Aaron Westrick, former Research Director at the now-liquidated Second Chance Body Armor, raised concerns about defective bulletproof vests. Westrick claimed that he was frozen out, described as “crazy” by HR, and was sacked. The case was settled in 2018 – 14 years later.
Georgina Halford-Hall, CEO of WhistleblowersUK, describes the stress of fighting a bad employer as “all-consuming”. Halford-Hall recommends that complainants speak to an independent mental health professional during the process: “Don’t make every conversation with your partner and friends about your concerns, because that only isolates you further, making it likelier that you’ll end up behaving irrationally.”

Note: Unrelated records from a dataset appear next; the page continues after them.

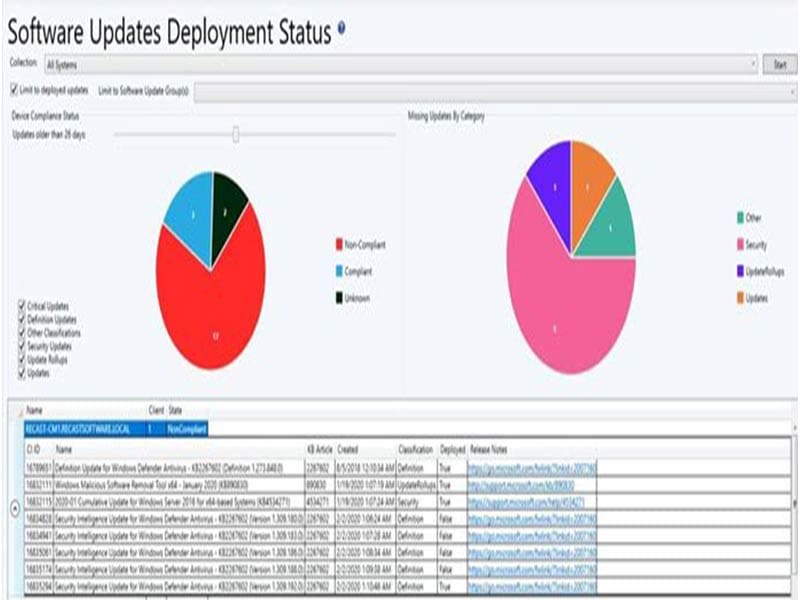Open the Collection dropdown showing All Systems
This screenshot has height=600, width=800.
pos(400,64)
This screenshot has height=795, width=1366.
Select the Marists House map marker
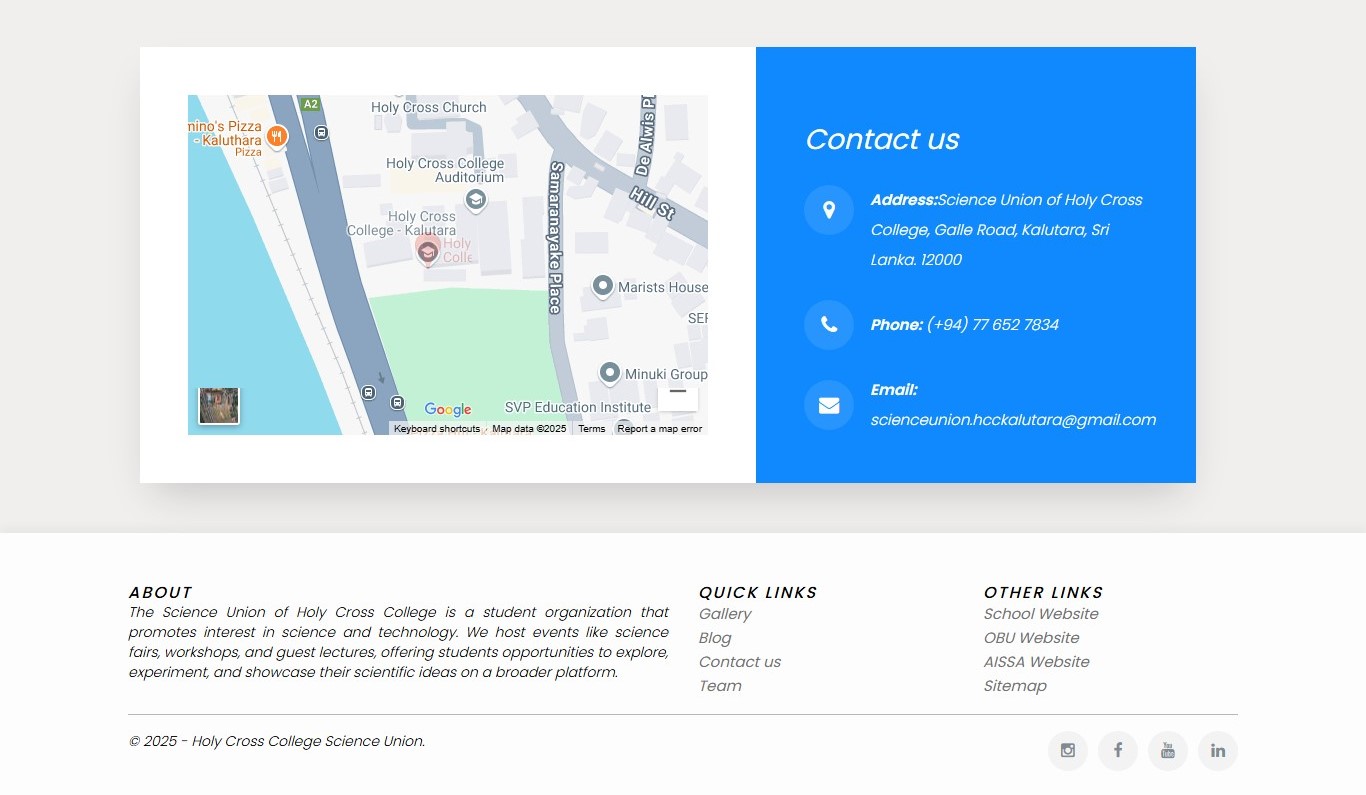tap(603, 287)
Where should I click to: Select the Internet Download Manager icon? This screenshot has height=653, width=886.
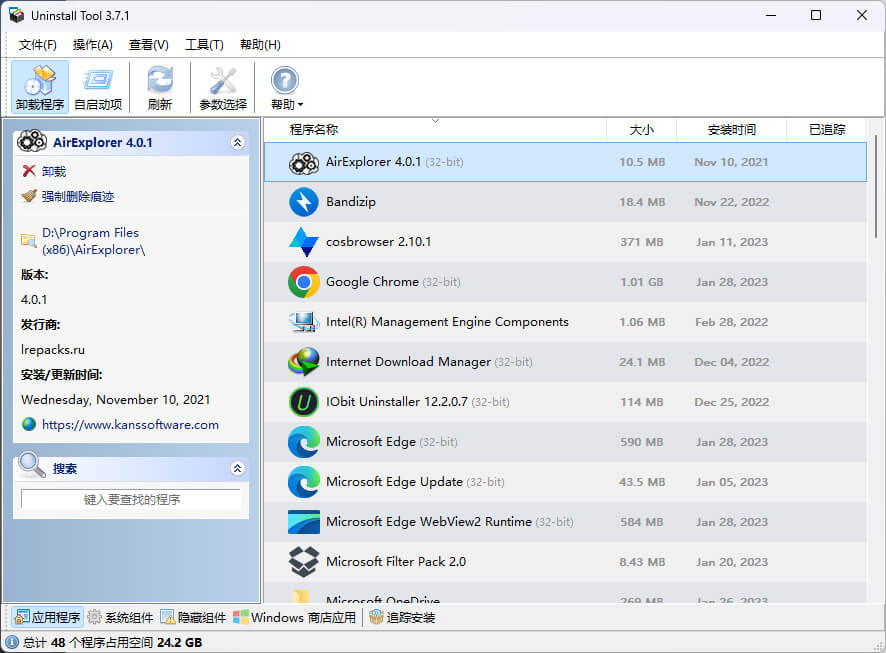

Peter van der Velden, Senior Researcher at CentERdata, is of the view that the best way for society to support victims of retaliation is to pay their legal costs. Similarly, Marianna Fotaki, Professor of Business Ethics at the University of Warwick Business School, states that there is an opportunity for organisations to strengthen their culture by hiring former whistleblowers rather than avoiding them.
Suzanne McKie QC of Farore Law says that some Tribunal judges need to recognise more readily the impact of litigation on the mental health of claimants, a process that can re-traumatise unless properly managed by them. It takes courage to whistle-blow and the victimisation felt by some employees is very real and requires greater recognition by employers.